MANASOTA, Fla. (FOX 13) - Joel Parks had a developmental delay that prevented the 30-year-old from being able to live on his own, so he lived in a group home. Through services provided by the local community and the state of Florida, Joel was being taken care of.
Those who worked with him said state funding had been secured to make sure his care continued in the event his previous caregiver, his grandmother, passed away.
Despite that, police say Joel's grandmother, Lillian Parks gave him a lethal dose of medication, ending his life because she feared no one would look after him when she was gone.
Those who knew Joel are remembering his joyful personality and love for baseball, wondering why his life was taken so soon.
"On the field, he was probably, when you saw, him the happiest. He always had a smile on his face," said Jordan Jones, the board chair of the Miracle League of Manasota.
According to Jones, Joel lived his life to the fullest and the Miracle League of Manasota helped him stand out.
"What was great about Joel was, you always saw him getting progressively better as an athlete and I think he knew that, as well," said Jones.
On Saturday, Joel should have been playing at the Miracle League Field, but Bradenton police said his grandmother had checked him out of his group home instead.
One day later, his sister found his lifeless body at his grandmother's Bradenton apartment.
Police took Lillian Parks to a medical facility for evaluation and treatment.

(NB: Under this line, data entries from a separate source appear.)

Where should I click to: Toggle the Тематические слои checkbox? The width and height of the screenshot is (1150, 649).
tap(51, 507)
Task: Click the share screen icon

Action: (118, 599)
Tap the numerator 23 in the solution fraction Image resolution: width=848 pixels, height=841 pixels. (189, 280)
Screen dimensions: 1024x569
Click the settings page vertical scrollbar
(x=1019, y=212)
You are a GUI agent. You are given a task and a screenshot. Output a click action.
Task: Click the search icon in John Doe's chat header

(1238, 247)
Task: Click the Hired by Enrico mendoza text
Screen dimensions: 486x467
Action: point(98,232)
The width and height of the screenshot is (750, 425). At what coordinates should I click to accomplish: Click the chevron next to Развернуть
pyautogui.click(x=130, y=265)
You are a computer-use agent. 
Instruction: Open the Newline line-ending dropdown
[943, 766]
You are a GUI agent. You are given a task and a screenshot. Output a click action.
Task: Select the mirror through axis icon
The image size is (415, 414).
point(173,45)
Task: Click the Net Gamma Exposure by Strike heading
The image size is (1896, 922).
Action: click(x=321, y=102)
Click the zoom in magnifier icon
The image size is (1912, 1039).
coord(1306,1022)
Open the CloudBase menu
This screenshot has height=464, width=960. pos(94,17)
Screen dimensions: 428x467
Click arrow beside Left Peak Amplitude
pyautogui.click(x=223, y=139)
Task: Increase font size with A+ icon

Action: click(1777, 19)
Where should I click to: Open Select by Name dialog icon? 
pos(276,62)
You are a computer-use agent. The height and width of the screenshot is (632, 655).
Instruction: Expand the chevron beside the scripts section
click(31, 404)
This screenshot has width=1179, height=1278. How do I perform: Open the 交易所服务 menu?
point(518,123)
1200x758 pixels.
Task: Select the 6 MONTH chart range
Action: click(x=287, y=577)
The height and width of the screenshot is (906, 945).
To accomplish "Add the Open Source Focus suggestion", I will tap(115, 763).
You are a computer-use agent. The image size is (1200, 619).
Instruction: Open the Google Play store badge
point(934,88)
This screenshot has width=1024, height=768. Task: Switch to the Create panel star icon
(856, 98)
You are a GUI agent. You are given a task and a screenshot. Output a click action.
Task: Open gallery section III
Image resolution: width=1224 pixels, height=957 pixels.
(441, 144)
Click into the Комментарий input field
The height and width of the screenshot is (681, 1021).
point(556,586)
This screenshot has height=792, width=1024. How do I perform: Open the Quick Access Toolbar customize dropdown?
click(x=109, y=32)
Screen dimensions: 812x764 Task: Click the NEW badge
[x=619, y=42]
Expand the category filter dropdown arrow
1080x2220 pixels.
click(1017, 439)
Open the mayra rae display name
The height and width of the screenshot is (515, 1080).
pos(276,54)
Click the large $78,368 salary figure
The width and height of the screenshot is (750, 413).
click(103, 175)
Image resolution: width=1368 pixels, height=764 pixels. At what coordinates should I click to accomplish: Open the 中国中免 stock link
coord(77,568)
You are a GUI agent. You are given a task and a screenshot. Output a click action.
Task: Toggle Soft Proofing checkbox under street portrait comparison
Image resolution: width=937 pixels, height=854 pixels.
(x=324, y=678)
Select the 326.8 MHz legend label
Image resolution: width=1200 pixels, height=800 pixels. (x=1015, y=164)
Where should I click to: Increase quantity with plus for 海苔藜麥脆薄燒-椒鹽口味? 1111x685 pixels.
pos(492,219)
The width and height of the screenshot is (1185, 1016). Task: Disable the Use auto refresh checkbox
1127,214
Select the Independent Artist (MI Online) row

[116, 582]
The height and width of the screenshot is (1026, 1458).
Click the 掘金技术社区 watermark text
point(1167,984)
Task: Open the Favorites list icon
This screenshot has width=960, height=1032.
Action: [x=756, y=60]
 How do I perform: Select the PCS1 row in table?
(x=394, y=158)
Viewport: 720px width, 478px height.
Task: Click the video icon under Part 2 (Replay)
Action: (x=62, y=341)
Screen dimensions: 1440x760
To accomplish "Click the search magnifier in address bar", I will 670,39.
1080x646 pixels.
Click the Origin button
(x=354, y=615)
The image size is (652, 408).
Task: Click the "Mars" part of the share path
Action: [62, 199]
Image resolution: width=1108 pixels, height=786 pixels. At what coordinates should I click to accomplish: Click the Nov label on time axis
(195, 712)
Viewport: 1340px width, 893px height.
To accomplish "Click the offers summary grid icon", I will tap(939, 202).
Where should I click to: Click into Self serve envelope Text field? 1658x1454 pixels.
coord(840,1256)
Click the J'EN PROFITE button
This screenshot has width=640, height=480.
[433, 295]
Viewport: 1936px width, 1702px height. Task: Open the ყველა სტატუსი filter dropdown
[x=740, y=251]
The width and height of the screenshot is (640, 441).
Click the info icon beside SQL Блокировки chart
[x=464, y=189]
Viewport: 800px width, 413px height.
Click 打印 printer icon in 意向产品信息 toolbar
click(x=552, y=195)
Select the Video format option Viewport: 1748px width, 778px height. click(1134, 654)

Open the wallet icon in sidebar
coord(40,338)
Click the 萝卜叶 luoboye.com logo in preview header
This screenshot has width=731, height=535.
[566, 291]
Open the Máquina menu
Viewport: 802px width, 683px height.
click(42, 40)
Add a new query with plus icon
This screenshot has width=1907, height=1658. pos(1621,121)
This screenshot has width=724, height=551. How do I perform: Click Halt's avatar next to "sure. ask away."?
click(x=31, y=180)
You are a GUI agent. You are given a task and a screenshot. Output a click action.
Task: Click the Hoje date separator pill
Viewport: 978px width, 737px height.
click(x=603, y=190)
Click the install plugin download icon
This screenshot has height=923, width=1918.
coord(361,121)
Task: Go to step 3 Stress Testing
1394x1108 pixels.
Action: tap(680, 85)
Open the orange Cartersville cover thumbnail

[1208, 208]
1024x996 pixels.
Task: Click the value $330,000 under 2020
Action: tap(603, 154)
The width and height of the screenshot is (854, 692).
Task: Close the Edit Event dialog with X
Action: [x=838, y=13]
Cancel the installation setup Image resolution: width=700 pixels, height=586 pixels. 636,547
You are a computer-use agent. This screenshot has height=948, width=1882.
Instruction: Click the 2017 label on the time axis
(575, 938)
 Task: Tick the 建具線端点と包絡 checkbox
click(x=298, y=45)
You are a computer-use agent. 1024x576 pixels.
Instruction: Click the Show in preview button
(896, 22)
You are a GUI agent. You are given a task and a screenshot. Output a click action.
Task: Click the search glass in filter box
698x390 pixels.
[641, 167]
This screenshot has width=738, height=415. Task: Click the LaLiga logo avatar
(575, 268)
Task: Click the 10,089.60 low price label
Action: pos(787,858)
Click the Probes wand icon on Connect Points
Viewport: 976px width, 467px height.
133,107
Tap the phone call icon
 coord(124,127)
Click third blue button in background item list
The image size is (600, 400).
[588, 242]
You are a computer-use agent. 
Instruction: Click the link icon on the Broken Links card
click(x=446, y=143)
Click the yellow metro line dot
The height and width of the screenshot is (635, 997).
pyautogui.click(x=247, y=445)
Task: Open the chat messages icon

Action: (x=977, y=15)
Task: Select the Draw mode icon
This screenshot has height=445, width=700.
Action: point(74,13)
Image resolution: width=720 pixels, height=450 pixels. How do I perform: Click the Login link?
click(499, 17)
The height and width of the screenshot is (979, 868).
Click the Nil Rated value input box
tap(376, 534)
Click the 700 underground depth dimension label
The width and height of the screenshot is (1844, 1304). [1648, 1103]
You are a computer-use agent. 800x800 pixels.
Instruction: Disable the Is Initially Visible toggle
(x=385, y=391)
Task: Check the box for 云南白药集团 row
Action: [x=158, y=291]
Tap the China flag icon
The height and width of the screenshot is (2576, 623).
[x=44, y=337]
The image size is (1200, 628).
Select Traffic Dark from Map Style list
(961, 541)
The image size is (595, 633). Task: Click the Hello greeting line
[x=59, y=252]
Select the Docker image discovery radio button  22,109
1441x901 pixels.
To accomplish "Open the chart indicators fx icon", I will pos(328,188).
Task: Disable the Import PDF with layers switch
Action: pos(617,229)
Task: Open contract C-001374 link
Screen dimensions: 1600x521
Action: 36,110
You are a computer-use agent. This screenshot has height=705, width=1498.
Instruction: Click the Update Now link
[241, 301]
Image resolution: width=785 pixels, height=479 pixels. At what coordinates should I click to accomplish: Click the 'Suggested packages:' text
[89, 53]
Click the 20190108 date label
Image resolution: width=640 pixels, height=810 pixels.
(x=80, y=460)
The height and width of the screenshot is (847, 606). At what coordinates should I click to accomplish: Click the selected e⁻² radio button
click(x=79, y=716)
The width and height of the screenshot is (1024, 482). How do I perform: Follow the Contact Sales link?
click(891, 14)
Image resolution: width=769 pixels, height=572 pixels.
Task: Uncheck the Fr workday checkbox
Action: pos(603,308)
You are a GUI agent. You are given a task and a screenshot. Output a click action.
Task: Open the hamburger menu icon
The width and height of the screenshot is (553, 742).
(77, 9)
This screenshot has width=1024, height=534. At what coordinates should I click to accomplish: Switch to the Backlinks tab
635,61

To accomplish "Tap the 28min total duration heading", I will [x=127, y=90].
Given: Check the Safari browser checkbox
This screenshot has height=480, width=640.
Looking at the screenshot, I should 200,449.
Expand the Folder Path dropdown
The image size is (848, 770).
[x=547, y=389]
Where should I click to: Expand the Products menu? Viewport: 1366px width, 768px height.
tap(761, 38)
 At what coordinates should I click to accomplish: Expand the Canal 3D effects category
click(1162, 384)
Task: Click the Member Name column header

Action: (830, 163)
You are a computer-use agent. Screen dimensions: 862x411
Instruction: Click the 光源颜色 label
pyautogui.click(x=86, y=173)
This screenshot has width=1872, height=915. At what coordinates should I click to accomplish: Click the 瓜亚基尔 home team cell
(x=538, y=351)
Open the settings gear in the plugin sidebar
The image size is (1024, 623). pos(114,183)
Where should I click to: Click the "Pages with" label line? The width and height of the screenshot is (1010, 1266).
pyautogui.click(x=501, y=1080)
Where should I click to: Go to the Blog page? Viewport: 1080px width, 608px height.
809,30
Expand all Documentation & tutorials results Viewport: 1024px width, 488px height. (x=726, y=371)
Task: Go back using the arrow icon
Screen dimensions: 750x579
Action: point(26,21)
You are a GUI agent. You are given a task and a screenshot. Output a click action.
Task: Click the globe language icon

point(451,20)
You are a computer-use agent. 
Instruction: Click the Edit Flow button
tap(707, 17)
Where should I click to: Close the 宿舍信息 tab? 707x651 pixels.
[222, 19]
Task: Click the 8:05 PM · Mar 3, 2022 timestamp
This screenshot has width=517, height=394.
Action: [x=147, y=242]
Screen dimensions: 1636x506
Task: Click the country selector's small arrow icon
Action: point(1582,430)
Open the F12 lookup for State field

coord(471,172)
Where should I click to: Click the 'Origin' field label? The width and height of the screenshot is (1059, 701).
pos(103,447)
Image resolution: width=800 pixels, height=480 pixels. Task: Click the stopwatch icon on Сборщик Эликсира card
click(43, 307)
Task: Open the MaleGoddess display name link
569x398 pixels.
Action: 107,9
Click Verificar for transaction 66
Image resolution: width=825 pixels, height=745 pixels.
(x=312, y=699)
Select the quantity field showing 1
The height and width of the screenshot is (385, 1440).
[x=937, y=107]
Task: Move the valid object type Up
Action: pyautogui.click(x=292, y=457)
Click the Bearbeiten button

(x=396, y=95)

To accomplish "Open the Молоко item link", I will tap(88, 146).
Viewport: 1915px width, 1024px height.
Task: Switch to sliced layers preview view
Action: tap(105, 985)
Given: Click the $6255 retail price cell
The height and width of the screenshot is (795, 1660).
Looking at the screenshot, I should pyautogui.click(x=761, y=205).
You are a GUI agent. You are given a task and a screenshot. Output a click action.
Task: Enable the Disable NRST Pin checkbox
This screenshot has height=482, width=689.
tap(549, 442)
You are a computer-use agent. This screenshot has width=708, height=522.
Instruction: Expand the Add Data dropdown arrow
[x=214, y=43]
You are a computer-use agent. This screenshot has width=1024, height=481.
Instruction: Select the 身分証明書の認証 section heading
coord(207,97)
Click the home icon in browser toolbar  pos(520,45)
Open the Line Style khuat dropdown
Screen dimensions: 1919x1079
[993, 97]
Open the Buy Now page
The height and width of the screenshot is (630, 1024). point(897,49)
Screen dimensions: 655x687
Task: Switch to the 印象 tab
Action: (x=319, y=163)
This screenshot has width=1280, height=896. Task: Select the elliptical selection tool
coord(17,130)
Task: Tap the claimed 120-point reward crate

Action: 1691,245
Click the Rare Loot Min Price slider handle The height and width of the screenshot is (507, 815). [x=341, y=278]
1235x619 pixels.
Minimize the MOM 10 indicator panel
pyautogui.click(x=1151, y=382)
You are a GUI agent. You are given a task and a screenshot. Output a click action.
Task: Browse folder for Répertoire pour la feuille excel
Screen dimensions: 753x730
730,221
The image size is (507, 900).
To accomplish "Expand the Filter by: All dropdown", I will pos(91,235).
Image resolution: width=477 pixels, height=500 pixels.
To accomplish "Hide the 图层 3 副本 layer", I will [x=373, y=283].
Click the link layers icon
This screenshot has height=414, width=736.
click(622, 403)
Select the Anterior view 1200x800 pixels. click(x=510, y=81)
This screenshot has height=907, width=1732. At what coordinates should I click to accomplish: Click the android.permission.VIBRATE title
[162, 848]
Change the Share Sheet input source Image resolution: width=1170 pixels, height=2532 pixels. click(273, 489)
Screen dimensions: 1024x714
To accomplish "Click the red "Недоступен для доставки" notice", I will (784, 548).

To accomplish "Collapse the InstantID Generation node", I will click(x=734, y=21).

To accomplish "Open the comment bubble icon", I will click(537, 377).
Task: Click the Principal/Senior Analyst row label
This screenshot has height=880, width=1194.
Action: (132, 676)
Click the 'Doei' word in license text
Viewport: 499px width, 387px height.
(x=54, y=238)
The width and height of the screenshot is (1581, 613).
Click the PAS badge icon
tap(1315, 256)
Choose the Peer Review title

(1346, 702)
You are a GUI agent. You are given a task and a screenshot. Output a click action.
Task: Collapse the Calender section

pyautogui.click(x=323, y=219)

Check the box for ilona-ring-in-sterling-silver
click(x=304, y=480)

Wednesday, the 87-year-old was charged with second-degree murder.
"I think our whole entire community has been shook by this. We know he may be in a better place, but it's just not something anybody saw coming," said Jones.
While the details of this case continue to be revealed, officials hope to spread the word about services available to adults with disabilities and those who care for them.
Tom Waters, the president and CEO of Southwest Easter Seals said help is available through Florida's Agency for Persons with Disabilities, but it's important for guardians to apply for assistance before they become overwhelmed.
And for anyone feeling overwhelmed, services through other agencies may be available right away. Call 211 to connect to the Crisis Center of Tampa Bay, which maintains a database of more than 3,000 local, state, and federal resources.